In other words: yes, if you have a CRM in then you might derive legitimate interests in sharing with Apollo. But you need to make sure you actually have the right legal basis for putting customer details into your CRM, and your support database almost certainly does not hold appropriate data!
So ultimately I think this is on both Browserstack (for connecting and sharing data other than in accordance with a legal basis) and Apollo (for making it too easy for their customers to send them data without a sound legal basis and then for sharing that data without suitably validating they had the legal basis to).
Apollo's privacy centre makes all the right claims about how they comply with GDPR, but the OP's story demonstrates that they're not as scrupulous in their verification as they claim to be. And strictly, both should be reporting the breach and taking steps to ensure it doesn't recur.
I wonder if both of these companies were compromised by a shared vulnerability in headless Chrome? Or else just a coincidence that 2 headless browser companies got hacked at the same time?

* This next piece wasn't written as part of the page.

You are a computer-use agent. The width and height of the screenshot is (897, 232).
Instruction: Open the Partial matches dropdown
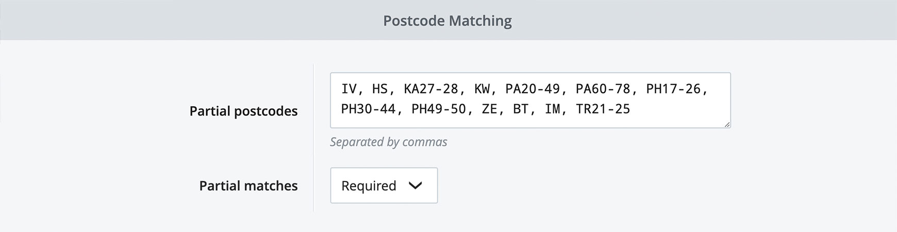[x=384, y=186]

I run a headless browser fingerprinting project and have found that URLs that I only fetched via BrightData have subsequently had fetches by Anthropic's Claudebot.

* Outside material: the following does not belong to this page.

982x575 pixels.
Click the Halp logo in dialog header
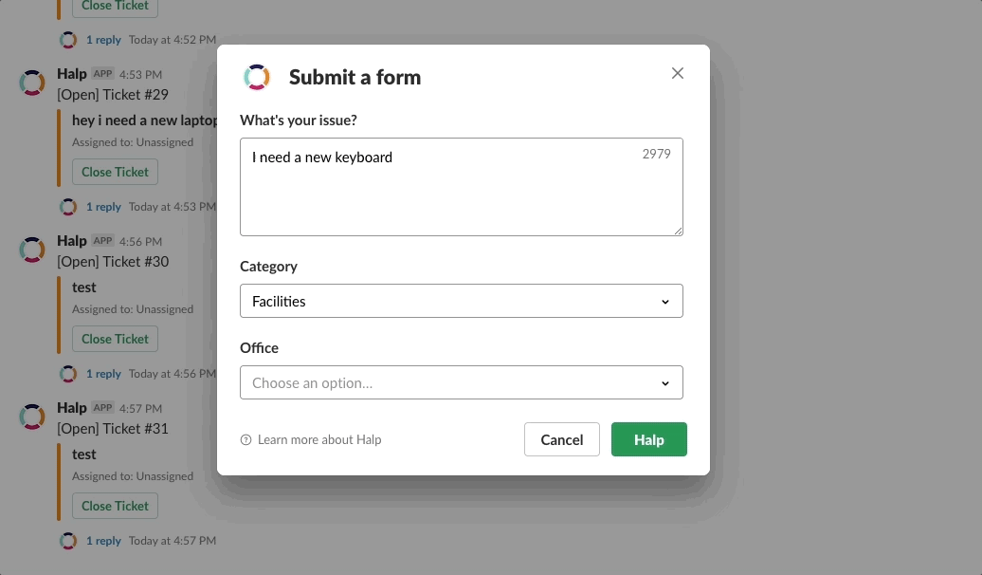(x=257, y=77)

I think most likely an attacker who has the customer data is using Claude to analyse it.
Caught quite a few leakers that way, by using specific addresses for specific sites or categories of sites
(Last time I tried, Gmail's aliases were useless; they included your real address in the alias!)
Web scanners though aren't people, and easily noticed them, thus building up a database of email addresses to spam people.
It was discovered when a friend mentioned that one of their uniquely generated email addresses was being used by spammers. Similar to this post.
So, we got in contact with the forum people to let them know, and they tracked down + fixed the problem.
Perhaps a similar thing is happening to the article author, rather than purposely malicious behaviour?
Selling email lists is business. Not selling email lists is, in some cases, much smarter, much more hard-nosed business, and is exactly what you would expect from Amazon.
When your only product is email addresses, you will sell them to anybody trying to sell other shit.
When you sell all the possible kinds of shit in the world, why on earth would you enable your competitors by giving them any form of access to your customer list?
I don’t know how to stop it
I'd like to see that concept replicated to other email services. I don't particularly like all the other opinionated choices of Hey.com (especially the fact that you can't use IMAP).
The initial email verification sent to you (“click here to confirm your email address”) includes an attachment requesting an auth token. Emails with this attachment get presented to the user in something akin to a friend request for email, with a consent screen describing how they intend to use your email and for how long. Approving the request hands them a Biscuit token.
The sender attenuates this token when sending email to you or when sharing with a third party provider like Mailchimp. Any emails authorised by a token automatically skip all spam filters. This is the carrot for senders to adopt – they can stop worrying about all the deliverability and IP reputation nonsense and can just send direct from their own servers, reversing the centralisation of email and making it more reliable by skipping spam filter heuristics.
All of these emails have reliable provenance and traceability. If a leak / abuse happens, you can revoke the token and any emails sent with it. Senders can also proactively revoke any tokens provided to third-parties in case they were breached, without affecting the sender’s ability to send themselves or through other providers.
Once a critical mass hits, you can auto-deny anything without a token. At this point, all the email you receive is from somebody who has obtained your explicit consent to do so.
I imagine this can be achieved with most mailboxes with a simple deny all rule and then cherry picking email addresses to whitelist.